• **Text**:

● ● ●

A man in his 30s who arrived in Melbourne on Monday has the virus, Victoria state’s Health Department said, while the probable case was identified in Sydney in a man in his 40s who had recently travelled to Europe.

Both men developed mild illness after arriving back in Australia with symptoms clinically compatible with monkeypox, health officials said.

“Just to reassure the community, it is not the same spread mechanism as Covid or flu, where it is more fleeting,” New South Wales state Chief Health Officer Kerry Chant told reporters.

Cases of monkeypox have been identified in several non-endemic countries in recent weeks, including Britain, Italy, Portugal, Spain, Canada and the United States.

Monkeypox, which mostly occurs in west and central Africa, is a rare virus similar to human smallpox, though milder. It was first recorded in the Democratic Republic of Congo in the 1970s. Cases in West Africa have increased in the past decade.

● ● ●

• **Required work**:
Write the next part of the news report on monkeypox cases in Australia, picking up right after its last sentence. The records have nothing to do with this.

Saved entries

● ● ●

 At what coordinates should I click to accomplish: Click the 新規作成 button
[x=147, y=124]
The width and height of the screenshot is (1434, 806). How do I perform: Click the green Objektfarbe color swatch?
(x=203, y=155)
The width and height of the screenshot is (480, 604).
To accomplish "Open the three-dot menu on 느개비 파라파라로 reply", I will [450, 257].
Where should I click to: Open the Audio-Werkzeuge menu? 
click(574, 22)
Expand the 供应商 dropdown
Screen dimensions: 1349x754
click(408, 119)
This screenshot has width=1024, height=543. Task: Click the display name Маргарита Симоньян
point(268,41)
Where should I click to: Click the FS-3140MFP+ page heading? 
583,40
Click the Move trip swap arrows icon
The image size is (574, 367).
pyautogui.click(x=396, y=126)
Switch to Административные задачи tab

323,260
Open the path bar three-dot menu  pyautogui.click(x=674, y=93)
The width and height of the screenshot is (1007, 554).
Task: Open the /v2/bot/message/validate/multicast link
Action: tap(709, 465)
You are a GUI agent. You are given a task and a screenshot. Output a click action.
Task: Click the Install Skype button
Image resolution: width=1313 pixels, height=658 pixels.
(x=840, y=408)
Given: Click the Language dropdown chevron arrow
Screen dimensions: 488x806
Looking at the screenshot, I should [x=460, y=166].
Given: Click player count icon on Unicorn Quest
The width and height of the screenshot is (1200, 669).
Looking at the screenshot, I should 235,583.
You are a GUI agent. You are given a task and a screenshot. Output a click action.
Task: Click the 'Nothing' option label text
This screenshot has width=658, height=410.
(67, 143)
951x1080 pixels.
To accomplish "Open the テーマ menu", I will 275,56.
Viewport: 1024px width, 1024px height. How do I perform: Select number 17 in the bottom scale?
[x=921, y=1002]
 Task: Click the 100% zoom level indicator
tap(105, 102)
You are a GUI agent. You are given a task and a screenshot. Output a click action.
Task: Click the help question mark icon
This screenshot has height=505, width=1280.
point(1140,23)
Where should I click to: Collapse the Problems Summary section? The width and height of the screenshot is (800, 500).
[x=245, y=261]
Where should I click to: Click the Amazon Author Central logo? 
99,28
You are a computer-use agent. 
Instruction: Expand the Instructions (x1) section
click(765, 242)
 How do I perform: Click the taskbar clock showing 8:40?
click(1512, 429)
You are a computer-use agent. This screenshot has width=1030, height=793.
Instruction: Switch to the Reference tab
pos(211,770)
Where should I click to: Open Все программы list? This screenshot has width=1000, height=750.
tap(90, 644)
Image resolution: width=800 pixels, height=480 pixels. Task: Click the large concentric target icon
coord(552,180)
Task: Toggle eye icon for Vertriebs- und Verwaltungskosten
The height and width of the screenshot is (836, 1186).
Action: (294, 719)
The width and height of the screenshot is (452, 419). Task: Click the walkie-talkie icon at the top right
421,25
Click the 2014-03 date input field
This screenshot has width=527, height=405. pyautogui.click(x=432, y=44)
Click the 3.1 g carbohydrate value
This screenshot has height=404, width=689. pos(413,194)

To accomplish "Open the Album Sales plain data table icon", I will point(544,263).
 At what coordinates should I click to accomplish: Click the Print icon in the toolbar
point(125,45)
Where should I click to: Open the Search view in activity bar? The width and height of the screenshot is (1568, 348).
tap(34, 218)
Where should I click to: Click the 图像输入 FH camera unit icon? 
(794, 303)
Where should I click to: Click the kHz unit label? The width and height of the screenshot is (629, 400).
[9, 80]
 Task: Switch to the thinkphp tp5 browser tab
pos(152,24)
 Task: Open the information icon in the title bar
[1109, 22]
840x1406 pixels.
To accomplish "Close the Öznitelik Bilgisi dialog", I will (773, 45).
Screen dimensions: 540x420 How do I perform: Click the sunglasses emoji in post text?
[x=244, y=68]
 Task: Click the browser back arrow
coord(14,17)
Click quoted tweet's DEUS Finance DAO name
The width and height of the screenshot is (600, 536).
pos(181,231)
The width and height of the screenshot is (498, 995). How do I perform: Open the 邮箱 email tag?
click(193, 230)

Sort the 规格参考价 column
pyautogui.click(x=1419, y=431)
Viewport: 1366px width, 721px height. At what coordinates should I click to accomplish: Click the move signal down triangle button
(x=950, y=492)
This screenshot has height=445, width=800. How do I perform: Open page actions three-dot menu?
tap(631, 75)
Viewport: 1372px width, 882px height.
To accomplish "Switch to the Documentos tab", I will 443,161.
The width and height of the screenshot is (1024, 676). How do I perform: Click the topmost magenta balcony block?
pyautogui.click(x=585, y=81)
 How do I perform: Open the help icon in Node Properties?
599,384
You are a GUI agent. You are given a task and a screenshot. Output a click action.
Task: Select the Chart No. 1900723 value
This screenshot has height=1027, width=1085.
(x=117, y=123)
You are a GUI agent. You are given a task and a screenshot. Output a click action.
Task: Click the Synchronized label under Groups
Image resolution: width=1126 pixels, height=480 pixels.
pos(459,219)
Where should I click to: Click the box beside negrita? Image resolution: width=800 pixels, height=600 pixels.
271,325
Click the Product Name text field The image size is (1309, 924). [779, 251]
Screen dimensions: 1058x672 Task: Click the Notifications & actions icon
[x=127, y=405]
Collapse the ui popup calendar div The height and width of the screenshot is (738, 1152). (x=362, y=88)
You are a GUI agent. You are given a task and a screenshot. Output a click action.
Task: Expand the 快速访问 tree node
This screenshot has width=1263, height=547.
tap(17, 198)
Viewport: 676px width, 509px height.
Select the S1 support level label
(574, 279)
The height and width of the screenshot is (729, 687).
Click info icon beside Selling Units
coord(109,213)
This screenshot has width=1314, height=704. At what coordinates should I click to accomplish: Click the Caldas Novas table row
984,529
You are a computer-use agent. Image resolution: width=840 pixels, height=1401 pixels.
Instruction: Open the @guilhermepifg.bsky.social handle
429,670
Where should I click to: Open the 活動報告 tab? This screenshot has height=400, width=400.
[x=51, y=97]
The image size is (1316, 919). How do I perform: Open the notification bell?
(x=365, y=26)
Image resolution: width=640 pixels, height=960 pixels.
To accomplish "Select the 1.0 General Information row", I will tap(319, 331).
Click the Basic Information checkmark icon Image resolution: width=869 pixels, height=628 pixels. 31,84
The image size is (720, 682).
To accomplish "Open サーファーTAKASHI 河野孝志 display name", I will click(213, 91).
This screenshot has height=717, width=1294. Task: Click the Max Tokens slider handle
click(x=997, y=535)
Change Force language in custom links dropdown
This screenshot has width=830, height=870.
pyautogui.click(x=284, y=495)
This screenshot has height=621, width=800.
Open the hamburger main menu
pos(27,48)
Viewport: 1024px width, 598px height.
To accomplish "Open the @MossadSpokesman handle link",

● ● ●

• **Answer to the exercise**:
Symptoms include fever, headaches and skin rashes starting on the face and spreading to the rest of the body. People can contract monkeypox through very close contact with those who are infected with the virus.

Meanwhile, Canada reported its first two confirmed cases of monkeypox on Thursday, adding to the growing cases in Europe and North America of the contagious, but rarely deadly disease.

Other suspected cases are under investigat­ion in Montreal, Quebec’s largest city, authoritie­s said.

At a press conference on Thursday morning, Montreal public health officials noted they had 17 suspected cases.